Looking ahead, Stephen expressed excitement about the Rubin Observatory, under construction in Chile. This state-of-the-art facility, with its massive aperture and advanced capabilities, promises to enhance the detection rate of kilonovae and other transient phenomena.

 

Stephen emphasized the importance of combining data from different observational methods to improve detection and analysis. Gravitational wave detectors provide precise timing, while electromagnetic observations offer accurate positional data. This tag-team approach is crucial for advancing multi-messenger astronomy.

 

He also discussed the role of machine learning and data processing in handling the vast amounts of data generated by modern observatories. For example, the Rubin Observatory is expected to detect around 10 million sources per night. That's a lot of cosmic selfies to sift through, necessitating advanced algorithms to identify and classify significant events.
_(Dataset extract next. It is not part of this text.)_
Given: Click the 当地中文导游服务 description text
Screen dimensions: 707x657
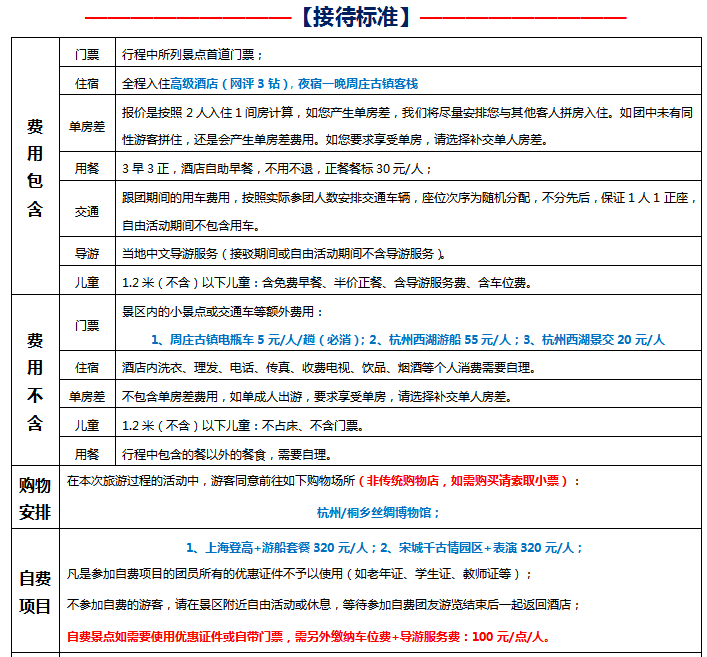Looking at the screenshot, I should [x=284, y=253].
Barry hosting the Q&A session with Stephen at the end of the lecture

 

One of the most exciting prospects is the potential of multi-messenger astronomy to answer fundamental questions about the universe. Understanding the processes that produce heavy elements, determining the maximum mass of neutron stars, and probing the nature of black holes are all within reach. These observations could also refine measurements of the Hubble constant, helping us better understand the universe's expansion.

 

Stephen wrapped up his lecture with an optimistic outlook for the future. He emphasized the collaborative nature of modern astronomy, where scientists worldwide work together, pooling their resources and expertise to tackle the biggest questions. He expressed confidence that technological advancements and improved observational techniques would lead to significant discoveries in the next decade.

 

The lecture left the audience with a deeper appreciation for the complexities and opportunities in multi-messenger astronomy. Professor Smartt's engaging storytelling and clear explanations provided valuable insights into the current state and future potential of this exciting field, making for an entertaining and enlightening evening.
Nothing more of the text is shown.